You cannot have spent long as a Java developer before you bump into the infamous null pointer exception - analysis has found it to be the number one cause of failure in production code(1). With poorly tested code, this exception may arise and can bring a service down and that could ruin the user experience. When service failures occur and that damages a businesses reputation, revenue may well be lost. So, serious issue.
In Java an object reference can contain either a pointer to an object or it can have the null value i.e. be unassigned. When code depends on these references without checking for assignment first, the null pointer exception will be thrown and depending on how that is handled, bad things may ensue.
Now, you are probably thinking, ‘no problem — just add guard conditions, use Optional, try-catch and some more unit tests’ or some other defensive tricks. But why? Why have to add unit tests, use Optional or guard conditions or try-catch (and you should not catch null pointer exceptions) all over your code to handle a fundamental problem with the language? Note that Optional isn’t bullet proof because an Optional reference can still be null and auto unboxing is also a hidden source of bugs. The cope around dealing with null values is painful(2), and despite all these efforts I still see the null pointer exception shipping to production.
Writing tests consumes time that time would be better spent delivering application code instead. When developing in Java you must have 100% coverage reports including all possible combinations of nullable inputs to guarantee a bug free runtime — a method with 3 input references requires adding 7 additional clear box test cases (2³ minus 1 — ouch!). Who really does this amount of unit testing on a large codebase and achieves 100% coverage with all these possible input combinations? This is not a sound basis for good software engineering.
In Kotlin, the handling of nullable values is explicit and will always be visibly exposed in the code. All but the superficial input layers of code can declare types that will not accept null values unless they really need to, and then the issue will be controlled. A significant source of bugs and inefficiency has been taken away. You can be more confident about delivering dependable code and clients will appreciate the added stability and reduced development time.
Scala has various ways for dealing with nulls, this depends on which version is used. Scala version 3 introduces more robust null handling making it similar to Kotlin, but still not as robust.
Now that the users experience is safer, let’s return to point 1 and consider code readability and thus maintainability, because we want happier developers as well. We said Java was verbose, let’s dig into that.
Kotlin is more concise and more expressive than Java and that means that code volume is reduced and yet potentially more readable. It follows that there will be less scrolling and less to remember as you browse easier to read code. As developers spend around 90% of their time reading other peoples code, less code and more expressive syntax means there is a productivity gain.

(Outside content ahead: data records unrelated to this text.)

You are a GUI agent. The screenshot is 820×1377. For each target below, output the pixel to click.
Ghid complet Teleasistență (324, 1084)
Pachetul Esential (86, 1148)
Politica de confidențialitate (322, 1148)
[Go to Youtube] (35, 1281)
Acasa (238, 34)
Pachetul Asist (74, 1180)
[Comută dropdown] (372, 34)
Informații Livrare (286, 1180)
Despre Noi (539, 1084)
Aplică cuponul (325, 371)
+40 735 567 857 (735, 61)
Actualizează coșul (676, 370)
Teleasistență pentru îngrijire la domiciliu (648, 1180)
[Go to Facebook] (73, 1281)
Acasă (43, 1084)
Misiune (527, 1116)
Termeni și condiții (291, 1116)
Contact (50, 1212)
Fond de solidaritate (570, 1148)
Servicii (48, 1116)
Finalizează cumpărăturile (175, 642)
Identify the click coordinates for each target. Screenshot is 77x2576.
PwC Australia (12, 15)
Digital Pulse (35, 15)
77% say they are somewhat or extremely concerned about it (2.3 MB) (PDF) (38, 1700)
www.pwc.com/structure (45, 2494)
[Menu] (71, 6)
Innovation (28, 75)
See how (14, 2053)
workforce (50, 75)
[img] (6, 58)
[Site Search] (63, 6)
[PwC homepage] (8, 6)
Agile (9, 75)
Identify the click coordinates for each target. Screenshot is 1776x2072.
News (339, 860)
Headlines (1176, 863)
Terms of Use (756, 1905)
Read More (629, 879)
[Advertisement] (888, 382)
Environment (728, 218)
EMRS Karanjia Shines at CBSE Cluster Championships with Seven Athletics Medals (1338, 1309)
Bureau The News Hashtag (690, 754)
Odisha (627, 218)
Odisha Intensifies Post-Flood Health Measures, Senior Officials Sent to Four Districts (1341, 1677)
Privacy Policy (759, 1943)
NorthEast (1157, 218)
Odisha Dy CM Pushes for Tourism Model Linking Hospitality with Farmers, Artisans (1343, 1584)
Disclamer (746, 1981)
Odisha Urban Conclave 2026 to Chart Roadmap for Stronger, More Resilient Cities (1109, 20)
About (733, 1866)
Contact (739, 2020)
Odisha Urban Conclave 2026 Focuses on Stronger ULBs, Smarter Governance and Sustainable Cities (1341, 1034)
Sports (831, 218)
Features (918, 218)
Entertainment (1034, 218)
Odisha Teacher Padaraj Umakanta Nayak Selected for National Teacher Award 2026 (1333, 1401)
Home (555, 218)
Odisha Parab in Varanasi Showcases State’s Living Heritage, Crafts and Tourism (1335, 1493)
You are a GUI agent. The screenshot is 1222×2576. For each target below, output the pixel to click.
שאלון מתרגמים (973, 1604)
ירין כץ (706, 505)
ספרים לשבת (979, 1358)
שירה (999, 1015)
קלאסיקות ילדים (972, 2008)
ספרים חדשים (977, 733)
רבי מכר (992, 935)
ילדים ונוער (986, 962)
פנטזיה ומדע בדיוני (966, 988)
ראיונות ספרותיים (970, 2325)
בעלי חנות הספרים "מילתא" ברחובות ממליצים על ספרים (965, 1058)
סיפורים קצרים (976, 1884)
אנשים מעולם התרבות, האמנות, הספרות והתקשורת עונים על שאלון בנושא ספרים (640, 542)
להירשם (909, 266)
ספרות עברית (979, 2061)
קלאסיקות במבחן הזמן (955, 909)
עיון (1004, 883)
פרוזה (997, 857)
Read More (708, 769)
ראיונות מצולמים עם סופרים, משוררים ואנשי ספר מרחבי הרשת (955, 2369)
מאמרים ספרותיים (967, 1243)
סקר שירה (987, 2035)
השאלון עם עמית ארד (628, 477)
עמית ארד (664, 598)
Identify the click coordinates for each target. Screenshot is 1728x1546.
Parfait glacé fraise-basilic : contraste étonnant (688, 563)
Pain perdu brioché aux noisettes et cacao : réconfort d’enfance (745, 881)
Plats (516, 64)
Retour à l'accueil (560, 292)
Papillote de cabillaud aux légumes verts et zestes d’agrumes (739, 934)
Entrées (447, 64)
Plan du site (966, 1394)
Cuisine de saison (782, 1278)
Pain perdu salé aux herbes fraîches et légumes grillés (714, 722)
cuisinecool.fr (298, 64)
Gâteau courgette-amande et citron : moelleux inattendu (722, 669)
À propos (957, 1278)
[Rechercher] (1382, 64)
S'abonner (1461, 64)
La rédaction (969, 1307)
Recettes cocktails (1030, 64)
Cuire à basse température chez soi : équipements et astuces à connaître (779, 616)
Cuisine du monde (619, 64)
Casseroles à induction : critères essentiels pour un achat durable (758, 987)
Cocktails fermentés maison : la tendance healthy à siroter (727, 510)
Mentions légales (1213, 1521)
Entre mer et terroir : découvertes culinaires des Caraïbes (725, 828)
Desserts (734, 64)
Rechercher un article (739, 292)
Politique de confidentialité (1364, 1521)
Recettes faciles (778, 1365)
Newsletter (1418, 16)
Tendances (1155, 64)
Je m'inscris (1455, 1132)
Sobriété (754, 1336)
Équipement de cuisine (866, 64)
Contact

Here is the code for calling a FizzBuzz function in Java and then in Kotlin which has a cool when operator. You could produce more compact versions of the solutions in both languages, but the code would not convey the concept well, so comprehension suffers. Note that Java is constantly evolving and new versions bring in ideas from other languages — but the implementation may still be awkward and lack the elegance of Kotlin.
If you are developing some light-weight code like a trivial RESTful API for a micro-service, then Java can do an acceptable job and this particular point may be moot. But, should you have to start scaling up the code to handle complex business logic, or a more complicated component architecture, then Java may make it challenging to create easily comprehensible code.
If you have worked on large Java code bases, you may bump into some oddly named methods with even odder class names — what is going on? This issue of Javas strictly OO approach has been dubbed ‘the kingdom of nouns’ by Steve Yegge(3) — please do read his rant, but note it is dated. The issue can tend to be particularly challenging for developers for whom English is not their first language. More recent version of Java that benefit from streams and lambdas are much better, but still not as slick as Kotlin.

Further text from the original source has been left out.